While liberty needs to be guarded by the rule of law, it will dwindle and perish under regulation.

The more a nation is regulated and organized, the less liberty the people have. A society highly organized and regulated by government is an unfree society.

The United States is becoming ever less free. Its successive governments have become increasingly regulatory, or to put it another way, increasingly Leftist. The trend was interrupted and to some extent reversed by the presidency of Ronald Reagan. When he left office, the decay of liberty resumed. In the last eight years, President Obama – a firm believer in regulatory government – has all too often imposed his personal will by dictatorial executive order. In doing so, he acted as an enemy of the country he presided over.

The great Sovietologist, Robert Conquest, noted that there are “Three Laws of Politics”.
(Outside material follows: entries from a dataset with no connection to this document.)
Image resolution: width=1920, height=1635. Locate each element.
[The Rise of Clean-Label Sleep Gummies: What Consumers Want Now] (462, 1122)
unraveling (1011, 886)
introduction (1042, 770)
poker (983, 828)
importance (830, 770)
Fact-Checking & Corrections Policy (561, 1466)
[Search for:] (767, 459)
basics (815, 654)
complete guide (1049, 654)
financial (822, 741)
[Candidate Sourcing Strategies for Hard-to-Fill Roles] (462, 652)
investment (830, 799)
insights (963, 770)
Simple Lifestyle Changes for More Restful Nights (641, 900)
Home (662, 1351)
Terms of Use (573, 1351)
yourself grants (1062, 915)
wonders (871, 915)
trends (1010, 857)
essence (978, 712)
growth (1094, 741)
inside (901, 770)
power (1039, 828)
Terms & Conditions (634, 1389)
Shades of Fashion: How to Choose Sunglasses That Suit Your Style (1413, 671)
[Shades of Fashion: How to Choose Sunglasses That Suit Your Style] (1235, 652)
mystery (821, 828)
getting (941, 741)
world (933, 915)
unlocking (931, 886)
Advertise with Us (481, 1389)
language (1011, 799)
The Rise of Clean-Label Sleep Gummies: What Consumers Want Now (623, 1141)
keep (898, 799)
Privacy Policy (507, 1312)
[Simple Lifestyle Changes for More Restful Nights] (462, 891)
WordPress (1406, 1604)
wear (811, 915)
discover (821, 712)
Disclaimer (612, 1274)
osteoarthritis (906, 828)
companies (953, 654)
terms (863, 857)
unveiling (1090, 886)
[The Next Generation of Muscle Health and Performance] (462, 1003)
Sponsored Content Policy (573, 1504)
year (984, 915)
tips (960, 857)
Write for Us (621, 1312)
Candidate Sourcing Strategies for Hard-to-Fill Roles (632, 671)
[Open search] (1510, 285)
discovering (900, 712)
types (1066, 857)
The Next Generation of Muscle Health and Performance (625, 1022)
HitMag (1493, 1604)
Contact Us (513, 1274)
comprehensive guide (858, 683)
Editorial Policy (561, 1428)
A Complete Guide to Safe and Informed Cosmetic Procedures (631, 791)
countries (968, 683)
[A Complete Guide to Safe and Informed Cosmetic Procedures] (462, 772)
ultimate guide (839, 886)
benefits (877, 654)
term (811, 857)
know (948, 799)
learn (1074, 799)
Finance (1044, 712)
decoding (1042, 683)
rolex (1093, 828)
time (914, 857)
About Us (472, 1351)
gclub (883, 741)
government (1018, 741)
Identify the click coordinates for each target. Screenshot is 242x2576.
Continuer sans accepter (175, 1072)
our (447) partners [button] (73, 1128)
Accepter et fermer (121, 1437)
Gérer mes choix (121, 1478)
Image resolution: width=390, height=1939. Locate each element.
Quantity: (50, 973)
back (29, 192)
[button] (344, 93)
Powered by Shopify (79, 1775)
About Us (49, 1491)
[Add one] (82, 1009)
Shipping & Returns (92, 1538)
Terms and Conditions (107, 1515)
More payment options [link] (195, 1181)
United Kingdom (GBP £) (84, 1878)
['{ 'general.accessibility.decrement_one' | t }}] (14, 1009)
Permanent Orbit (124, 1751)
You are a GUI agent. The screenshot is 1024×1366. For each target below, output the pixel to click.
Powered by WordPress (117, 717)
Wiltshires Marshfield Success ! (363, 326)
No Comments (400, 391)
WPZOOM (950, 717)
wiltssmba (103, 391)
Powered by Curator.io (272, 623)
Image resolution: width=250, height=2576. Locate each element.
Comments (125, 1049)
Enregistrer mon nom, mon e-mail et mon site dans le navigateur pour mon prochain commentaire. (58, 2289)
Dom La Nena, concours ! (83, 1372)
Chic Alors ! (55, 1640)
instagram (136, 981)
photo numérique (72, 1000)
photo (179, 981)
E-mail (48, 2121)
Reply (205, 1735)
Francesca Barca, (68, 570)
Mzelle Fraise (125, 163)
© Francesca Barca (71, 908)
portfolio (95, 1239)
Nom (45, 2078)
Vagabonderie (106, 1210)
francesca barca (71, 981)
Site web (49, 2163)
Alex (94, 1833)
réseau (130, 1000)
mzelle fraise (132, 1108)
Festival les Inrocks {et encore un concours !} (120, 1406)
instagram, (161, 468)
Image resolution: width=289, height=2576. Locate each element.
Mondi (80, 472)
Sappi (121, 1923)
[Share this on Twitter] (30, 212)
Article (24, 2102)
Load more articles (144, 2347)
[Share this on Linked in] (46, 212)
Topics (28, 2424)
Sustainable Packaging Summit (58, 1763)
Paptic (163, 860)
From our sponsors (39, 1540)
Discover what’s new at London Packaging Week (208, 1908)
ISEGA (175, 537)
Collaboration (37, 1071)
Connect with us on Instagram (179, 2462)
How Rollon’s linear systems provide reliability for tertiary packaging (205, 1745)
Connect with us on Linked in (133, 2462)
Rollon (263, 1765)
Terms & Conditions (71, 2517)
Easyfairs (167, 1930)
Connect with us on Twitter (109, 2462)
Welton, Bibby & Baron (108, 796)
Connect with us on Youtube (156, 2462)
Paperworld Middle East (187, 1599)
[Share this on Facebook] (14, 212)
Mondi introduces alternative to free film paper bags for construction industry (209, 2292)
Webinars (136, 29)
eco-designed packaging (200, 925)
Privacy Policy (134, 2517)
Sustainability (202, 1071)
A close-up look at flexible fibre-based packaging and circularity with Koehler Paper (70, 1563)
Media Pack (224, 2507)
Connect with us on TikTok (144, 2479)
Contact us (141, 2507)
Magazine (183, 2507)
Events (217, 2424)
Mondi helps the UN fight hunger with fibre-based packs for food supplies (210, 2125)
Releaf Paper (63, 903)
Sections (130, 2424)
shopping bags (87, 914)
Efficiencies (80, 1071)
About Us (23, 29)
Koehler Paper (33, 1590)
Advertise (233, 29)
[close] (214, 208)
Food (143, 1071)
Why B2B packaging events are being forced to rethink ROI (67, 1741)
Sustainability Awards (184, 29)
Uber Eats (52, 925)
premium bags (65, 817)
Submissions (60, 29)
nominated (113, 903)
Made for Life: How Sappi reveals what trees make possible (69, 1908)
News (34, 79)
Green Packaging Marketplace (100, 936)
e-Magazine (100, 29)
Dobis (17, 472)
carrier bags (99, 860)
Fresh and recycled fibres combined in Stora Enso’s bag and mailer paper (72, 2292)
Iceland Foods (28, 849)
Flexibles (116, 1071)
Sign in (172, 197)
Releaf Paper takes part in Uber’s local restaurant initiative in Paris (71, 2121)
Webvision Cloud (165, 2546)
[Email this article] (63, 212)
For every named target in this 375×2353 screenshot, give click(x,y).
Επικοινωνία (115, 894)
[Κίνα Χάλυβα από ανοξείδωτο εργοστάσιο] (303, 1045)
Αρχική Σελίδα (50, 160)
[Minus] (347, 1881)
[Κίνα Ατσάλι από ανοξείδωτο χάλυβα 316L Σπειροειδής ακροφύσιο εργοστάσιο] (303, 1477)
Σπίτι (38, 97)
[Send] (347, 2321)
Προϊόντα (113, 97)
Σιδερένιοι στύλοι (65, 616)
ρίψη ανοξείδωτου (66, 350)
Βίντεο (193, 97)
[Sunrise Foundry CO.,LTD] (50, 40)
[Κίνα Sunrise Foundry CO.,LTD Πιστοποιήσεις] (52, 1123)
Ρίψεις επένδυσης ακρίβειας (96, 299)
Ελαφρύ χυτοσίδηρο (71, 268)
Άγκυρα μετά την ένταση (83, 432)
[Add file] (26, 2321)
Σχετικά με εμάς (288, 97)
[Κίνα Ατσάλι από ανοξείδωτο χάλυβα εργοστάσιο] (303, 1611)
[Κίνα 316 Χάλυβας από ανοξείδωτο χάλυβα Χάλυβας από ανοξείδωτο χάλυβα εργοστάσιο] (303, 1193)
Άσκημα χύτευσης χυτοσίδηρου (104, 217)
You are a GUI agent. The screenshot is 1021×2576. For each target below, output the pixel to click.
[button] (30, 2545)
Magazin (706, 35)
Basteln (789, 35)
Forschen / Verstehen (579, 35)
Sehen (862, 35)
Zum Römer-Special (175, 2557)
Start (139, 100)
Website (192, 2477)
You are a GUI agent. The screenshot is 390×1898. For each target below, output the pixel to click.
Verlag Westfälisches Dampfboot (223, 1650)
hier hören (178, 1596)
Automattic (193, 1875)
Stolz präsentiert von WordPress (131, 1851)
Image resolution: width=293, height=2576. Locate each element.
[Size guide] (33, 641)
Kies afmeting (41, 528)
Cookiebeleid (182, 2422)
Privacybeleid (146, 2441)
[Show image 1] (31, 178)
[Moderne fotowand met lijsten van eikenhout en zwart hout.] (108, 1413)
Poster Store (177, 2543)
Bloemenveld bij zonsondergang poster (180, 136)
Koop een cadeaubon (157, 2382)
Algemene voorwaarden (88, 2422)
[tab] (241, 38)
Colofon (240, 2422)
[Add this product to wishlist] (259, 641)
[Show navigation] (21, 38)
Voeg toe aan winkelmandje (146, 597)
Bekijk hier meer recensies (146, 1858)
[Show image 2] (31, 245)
John Derbyshire recently recalled them, writing at National Review:

1. Everyone is conservative about what he knows best.

2. Any organization not explicitly and constitutionally right-wing will sooner or later become left-wing.

3. The behavior of any bureaucratic organization can best be understood by assuming that it is controlled by a secret cabal of its enemies.

And he adds:

Of the Second Law, Conquest gave the Church of England and Amnesty International as examples. Of the Third, he noted that a bureaucracy sometimes actually IS controlled by a secret cabal of its enemies – e.g. the postwar British secret service.

As the most historically important example of the Second Law, we can now add the United States of America.

Excellent as the US Constitution is, it has not kept governments from the fatal tendency.

The Democratic Party has become a wholly left-wing organization. If the Democratic nominee, Hillary Clinton, is elected to the presidency in 2016, the people will lose such liberty as remains to them.